## Set tasks:
A. In the forum thread about a dress, how much did lynne192 say the dress she found in her area cost?
B. Translate this sentence from the forum thread about a dress into Spanish: "Please dont get upset by it!"

## Quoted passage:
:::::
# dress your views? i think itss lovely and worth the money :D



## lynne192

hey all found a dress in my area for £50 got pictures and wanna share with you...

https://i255.photobucket.com/albums/hh156/scottishmind/dressebay8.jpghttps://i255.photobucket.com/albums/hh156/scottishmind/dressebay5.jpghttps://i255.photobucket.com/albums/hh156/scottishmind/dressebay4.jpghttps://i255.photobucket.com/albums/hh156/scottishmind/dressebay7.jpghttps://i255.photobucket.com/albums/hh156/scottishmind/dressebay6.jpghttps://i255.photobucket.com/albums/hh156/scottishmind/dressebay3.jpghttps://i255.photobucket.com/albums/hh156/scottishmind/dressebay2.jpghttps://i255.photobucket.com/albums/hh156/scottishmind/dressebay1.jpg


----------



## honeybee2

Lynn, please dont take this the wrong way- but that dress is awful! I'm not sure if its just the lady trying it on or what but the bodice if badly structured and it looks so ill fitted!!!! Was it professionally made or did someone make it themselves/ order it from abroad? keep looking though- you will find your dream dress!!!! xx

Please dont get upset by it! I'm not trying to be rude... but I know its a struggle with your budget, but you will get something amazing- I promise!! x


----------



## nessajane

I agree with Honey...
:::::
## Provided data:
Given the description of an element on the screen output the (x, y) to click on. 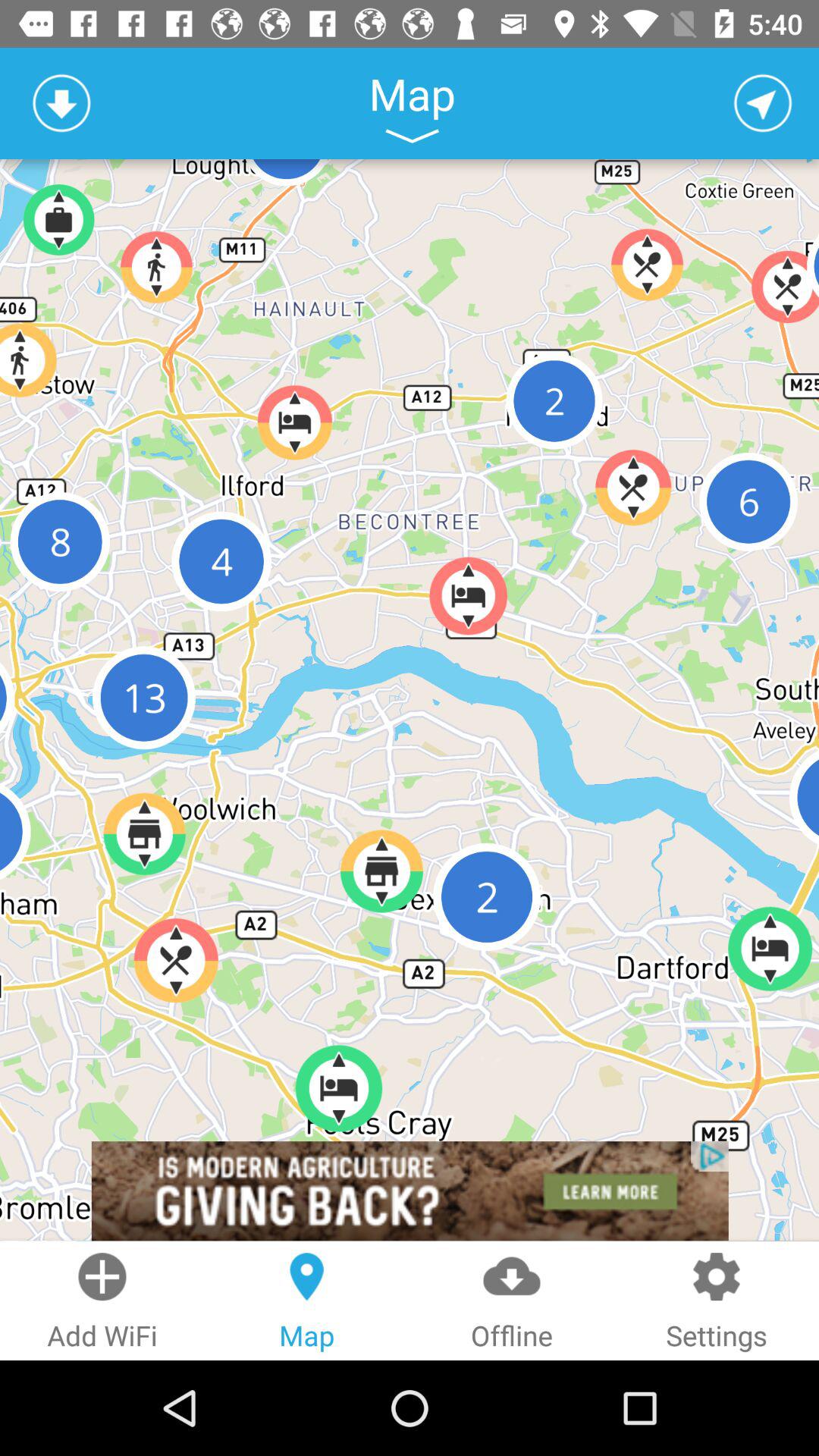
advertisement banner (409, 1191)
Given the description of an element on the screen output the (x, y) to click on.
:::::
## Replies:
A. £50

B. ¡Por favor, no te molestes por esto!